GIVEN DATA:
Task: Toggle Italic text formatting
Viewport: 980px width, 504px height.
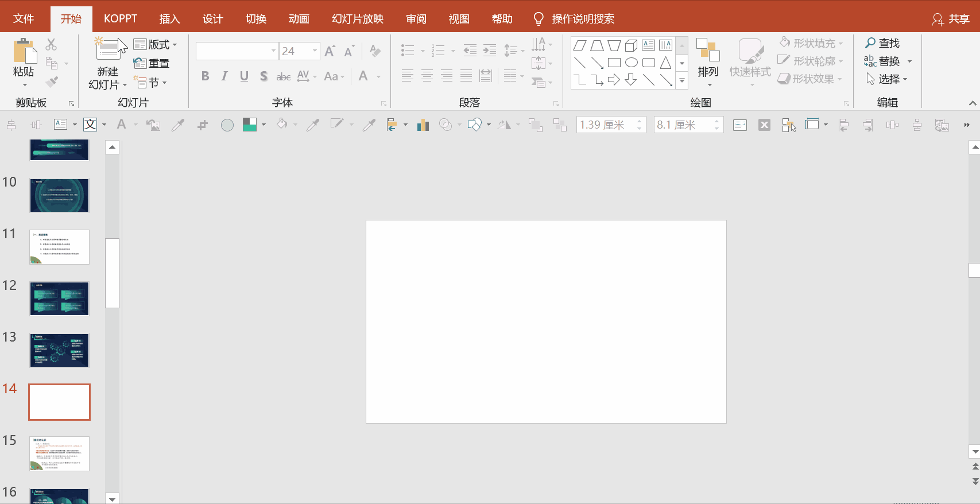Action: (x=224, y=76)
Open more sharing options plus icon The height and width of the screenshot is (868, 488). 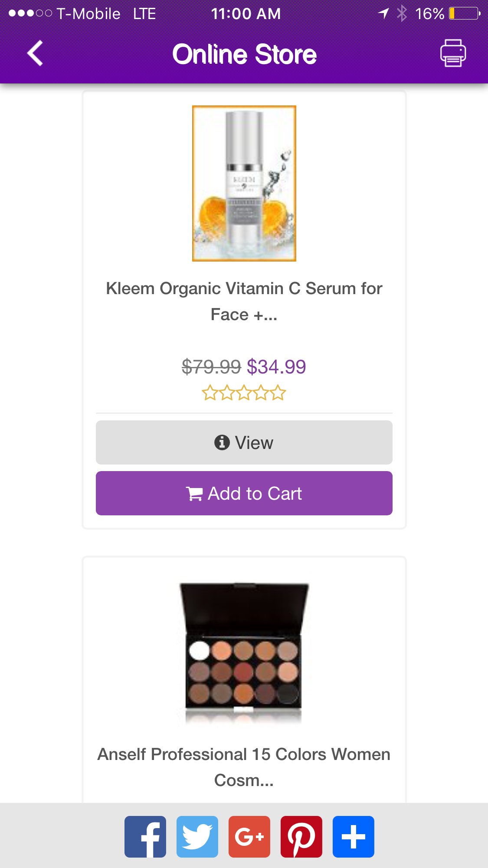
...
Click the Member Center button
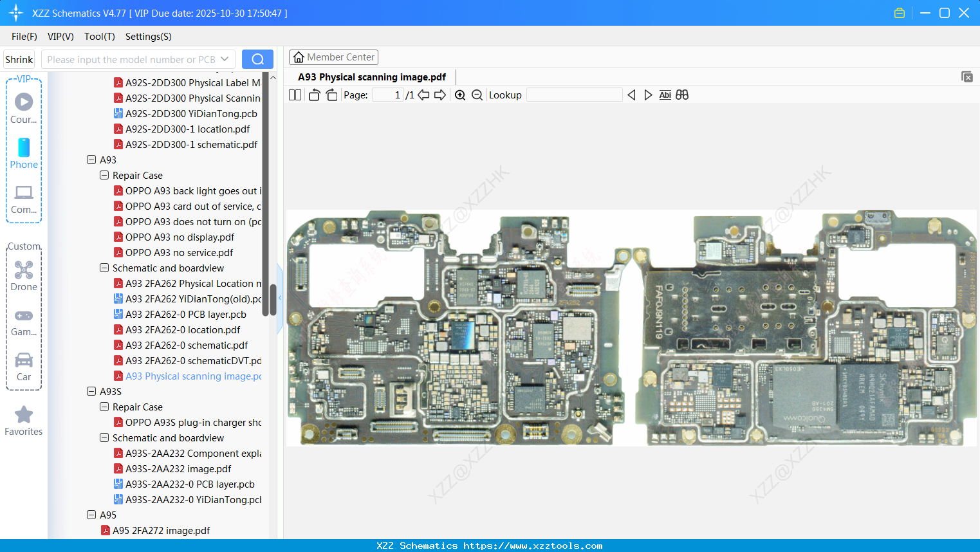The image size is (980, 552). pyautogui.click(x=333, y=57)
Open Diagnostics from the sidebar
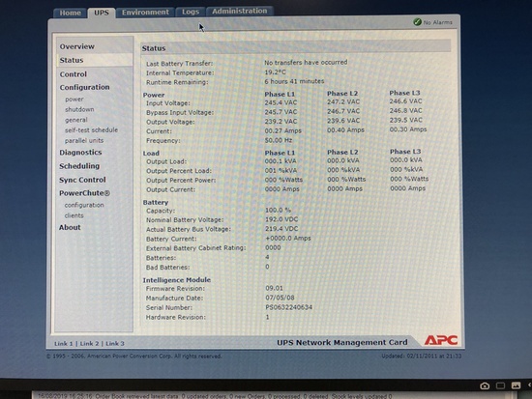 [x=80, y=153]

WORK ORDER: Which part of the entries opens with the line containing "Task: Toggle Italic text formatting" and closes with the line containing "Open more sharing"? Output that part exactly, ends included, pictures excluded.

RESULT OF THE TASK:
Task: Toggle Italic text formatting
Viewport: 980px width, 504px height.
Action: (x=224, y=76)
Open more sharing options plus icon The height and width of the screenshot is (868, 488). 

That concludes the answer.